### TASK DESCRIPTION
Starting at the line containing "Котел Житомир в Запорожье (1036, 1411)" and ending at the line containing "КАК КУПИТЬ (465, 222)", print every line of the material below exactly, both ends included, and stop there.

### EXERCISE MATERIAL
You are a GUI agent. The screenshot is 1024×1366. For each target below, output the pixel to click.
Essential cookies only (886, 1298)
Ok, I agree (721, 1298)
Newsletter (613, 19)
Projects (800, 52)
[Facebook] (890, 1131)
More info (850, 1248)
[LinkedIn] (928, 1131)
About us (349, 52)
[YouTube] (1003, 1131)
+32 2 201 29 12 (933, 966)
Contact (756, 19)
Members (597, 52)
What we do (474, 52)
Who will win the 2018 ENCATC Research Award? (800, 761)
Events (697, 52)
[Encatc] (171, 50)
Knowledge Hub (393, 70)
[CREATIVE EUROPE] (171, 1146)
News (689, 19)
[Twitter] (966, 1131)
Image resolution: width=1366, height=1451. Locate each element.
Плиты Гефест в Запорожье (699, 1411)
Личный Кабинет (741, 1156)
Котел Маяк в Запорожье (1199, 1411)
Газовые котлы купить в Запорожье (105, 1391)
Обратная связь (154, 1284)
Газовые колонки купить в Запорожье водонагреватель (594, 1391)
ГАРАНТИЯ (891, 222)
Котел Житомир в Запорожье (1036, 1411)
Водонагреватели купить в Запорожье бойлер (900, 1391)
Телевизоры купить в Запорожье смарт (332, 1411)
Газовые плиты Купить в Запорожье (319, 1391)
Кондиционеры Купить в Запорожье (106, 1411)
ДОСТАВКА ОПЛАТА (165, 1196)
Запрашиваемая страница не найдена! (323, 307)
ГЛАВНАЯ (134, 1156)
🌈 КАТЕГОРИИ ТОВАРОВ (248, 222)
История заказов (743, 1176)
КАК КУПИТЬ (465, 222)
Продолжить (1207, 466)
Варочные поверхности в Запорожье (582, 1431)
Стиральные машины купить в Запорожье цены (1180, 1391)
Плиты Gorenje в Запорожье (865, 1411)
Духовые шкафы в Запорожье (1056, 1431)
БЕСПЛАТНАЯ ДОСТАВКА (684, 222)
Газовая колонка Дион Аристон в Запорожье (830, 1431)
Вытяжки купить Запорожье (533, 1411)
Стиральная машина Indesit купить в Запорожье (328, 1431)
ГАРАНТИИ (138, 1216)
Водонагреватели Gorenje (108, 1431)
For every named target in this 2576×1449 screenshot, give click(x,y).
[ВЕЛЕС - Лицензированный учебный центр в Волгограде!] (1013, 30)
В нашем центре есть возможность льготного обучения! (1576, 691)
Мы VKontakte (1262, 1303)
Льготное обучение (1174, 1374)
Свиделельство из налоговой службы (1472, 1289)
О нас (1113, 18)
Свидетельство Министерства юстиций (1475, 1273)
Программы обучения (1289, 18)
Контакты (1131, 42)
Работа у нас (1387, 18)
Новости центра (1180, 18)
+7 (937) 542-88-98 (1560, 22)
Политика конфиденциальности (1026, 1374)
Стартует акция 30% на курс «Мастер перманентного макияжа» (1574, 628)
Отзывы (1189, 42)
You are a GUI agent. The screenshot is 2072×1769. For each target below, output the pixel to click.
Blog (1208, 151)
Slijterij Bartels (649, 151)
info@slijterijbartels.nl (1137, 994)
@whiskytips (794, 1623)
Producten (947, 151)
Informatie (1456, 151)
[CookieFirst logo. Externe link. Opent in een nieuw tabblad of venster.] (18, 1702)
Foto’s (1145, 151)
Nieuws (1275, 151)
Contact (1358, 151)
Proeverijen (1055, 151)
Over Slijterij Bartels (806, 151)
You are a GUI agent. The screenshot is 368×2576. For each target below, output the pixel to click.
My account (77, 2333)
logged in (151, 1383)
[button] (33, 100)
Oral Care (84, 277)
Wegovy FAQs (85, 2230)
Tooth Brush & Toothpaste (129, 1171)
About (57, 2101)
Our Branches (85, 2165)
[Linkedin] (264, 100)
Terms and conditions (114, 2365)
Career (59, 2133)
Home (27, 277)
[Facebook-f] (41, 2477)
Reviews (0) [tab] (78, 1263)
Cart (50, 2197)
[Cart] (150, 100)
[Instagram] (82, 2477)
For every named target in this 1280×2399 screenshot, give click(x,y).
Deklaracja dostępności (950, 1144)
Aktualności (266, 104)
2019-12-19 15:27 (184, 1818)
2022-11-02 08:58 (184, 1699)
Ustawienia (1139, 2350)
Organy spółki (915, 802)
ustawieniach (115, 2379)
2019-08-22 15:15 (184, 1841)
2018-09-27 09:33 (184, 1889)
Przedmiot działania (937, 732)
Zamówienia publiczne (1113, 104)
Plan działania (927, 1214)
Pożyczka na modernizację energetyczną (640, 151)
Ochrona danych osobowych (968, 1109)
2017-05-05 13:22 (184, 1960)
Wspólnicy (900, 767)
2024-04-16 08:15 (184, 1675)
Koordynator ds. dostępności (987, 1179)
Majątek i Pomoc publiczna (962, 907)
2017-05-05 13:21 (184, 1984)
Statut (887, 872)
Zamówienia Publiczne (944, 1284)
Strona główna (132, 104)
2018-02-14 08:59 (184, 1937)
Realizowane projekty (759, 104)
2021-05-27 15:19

### COMPLETED EXERCISE
Котел Житомир в Запорожье (1036, 1411)
Водонагреватели купить в Запорожье бойлер (900, 1391)
Телевизоры купить в Запорожье смарт (332, 1411)
Газовые плиты Купить в Запорожье (319, 1391)
Кондиционеры Купить в Запорожье (106, 1411)
ДОСТАВКА ОПЛАТА (165, 1196)
Запрашиваемая страница не найдена! (323, 307)
ГЛАВНАЯ (134, 1156)
🌈 КАТЕГОРИИ ТОВАРОВ (248, 222)
История заказов (743, 1176)
КАК КУПИТЬ (465, 222)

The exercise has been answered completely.